__Reading passage__:
+ + +

When I was a wee lad (5’ 11”, 210 lb.), back in my junior year of high school, we took one of those classic tests designed to magically deduce one’s most likely path to career and life success. My 55-year-old self can’t recall a single question from the test now. In fact, most of the memory from this event consists of filling in the ovals (completely) on the answer sheet (in #2 pencil) and the resultant career of choice subsequently handed down by the gods of career aptitude.
First, I do recall that, as a kid who liked to draw, I took great pride in filling out my answer sheet ovals. They were always impeccable, even if the answers were dead wrong. Second, in the haze of time passed, I recall meeting with my guidance counselor to go over my now clarified path to a well-lived life. The result?
Yes, that is what the computer algorithm decided my career should be. A quick check of the dictionary told me I should be a maker of maps. The gods of career aptitude must have a sense of humor, right?
When I broke the cartographer news to the family at the dinner table that night, my brothers and sister rolled to the kitchen floor in uncontrollable laughter. My ever-supportive mother gave an enthusiastic “How nice.”, while my civil engineer dad responded, “A mapmaker? Hmmm…that’s different. So how are you going to make a living then?”
Even though I love maps, I did not become a cartographer. My collection of National Geographic maps handed down from my dad is one of my favorite treasures. Books with maps, both fiction, and nonfiction, line my bookshelves. Eventually, I became a molecular microbiologist, a writer, and a sports coach, not a cartographer. For years, I’ve always wondered about that career aptitude test and how it could have been so wrong.
A few years ago, though, I realized the computer wasn’t wrong at all. The testing algorithm rocked it. Maps are an integral part of everything I am and do. From mapping molecular processes in infectious diseases to mapping stories and illustrations to mapping out sports practices and gameplans. Turns out, I’m a cartographer through and through.
Maps, at their very core function, are tools to give us direction. A map can be a tool to help a hiker get from the parking lot to the mountain vista and safely back to the parking lot. Maps can help a writer build the foundation of the story they want to tell. They can also be tools to help worldbuilding (think J.R.R. Tolkien’s Middle Earth) or be used as a plot device (think HP’s Marauder’s Map).
In short, don’t short the value of maps in any aspect of your life. They are especially valuable tools to have in your writing toolbox to help turn those story ideas wandering aimlessly in the desert into an actual fully-fleshed oasis of stories.
Below are some of my favorite maps I use in my life as a scientist, a writer, and a coach.
- The Human Genome Project
- The NF-kB Pathway
- Mapping COVID-19 @ The Johns Hopkins Coronavirus Resource Center
- Story Mapping post by Gabriela Pereira at dyiMFA
- Heather Montgomery’s excellent STEM Tuesday post on Sound Maps.

+ + +

__The data__:
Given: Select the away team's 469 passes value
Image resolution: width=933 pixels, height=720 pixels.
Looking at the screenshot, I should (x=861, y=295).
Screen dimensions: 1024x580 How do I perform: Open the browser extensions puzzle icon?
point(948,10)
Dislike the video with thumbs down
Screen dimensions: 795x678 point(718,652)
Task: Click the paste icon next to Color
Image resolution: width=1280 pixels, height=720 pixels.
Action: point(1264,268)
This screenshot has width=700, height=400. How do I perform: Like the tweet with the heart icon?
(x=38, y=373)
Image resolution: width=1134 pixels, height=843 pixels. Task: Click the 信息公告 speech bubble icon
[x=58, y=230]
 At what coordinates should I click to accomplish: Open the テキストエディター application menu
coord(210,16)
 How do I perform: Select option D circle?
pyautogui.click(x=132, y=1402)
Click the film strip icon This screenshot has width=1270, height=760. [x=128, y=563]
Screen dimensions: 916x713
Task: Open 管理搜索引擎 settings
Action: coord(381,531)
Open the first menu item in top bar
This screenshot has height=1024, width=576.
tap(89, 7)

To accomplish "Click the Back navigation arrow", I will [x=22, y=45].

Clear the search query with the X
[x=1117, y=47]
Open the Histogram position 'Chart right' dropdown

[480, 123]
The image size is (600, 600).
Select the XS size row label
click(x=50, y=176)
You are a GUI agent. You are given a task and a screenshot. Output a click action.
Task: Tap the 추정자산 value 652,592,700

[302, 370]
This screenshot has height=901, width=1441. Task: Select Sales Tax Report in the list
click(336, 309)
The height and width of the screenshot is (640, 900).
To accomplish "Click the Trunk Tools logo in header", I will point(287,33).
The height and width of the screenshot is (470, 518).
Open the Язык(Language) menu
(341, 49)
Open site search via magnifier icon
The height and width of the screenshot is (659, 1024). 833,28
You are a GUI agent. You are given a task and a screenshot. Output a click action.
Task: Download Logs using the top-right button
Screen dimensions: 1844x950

+ + +

__Activity 1__:
Summarize the essay about the career aptitude test in two sentences.
__Activity 2__:
Reproduce the essay about the career aptitude test word for word, between "Even though I" and "been so wrong.", inclusive.

__Response area 1__:
A career aptitude test in high school said the writer should be a cartographer, which made the family laugh, but the writer became a molecular microbiologist, a writer, and a sports coach instead. Years later, the writer realized the test was right, because maps, as tools that give direction, are part of everything the writer does, from science to stories to coaching.

__Response area 2__:
Even though I love maps, I did not become a cartographer. My collection of National Geographic maps handed down from my dad is one of my favorite treasures. Books with maps, both fiction, and nonfiction, line my bookshelves. Eventually, I became a molecular microbiologist, a writer, and a sports coach, not a cartographer. For years, I’ve always wondered about that career aptitude test and how it could have been so wrong.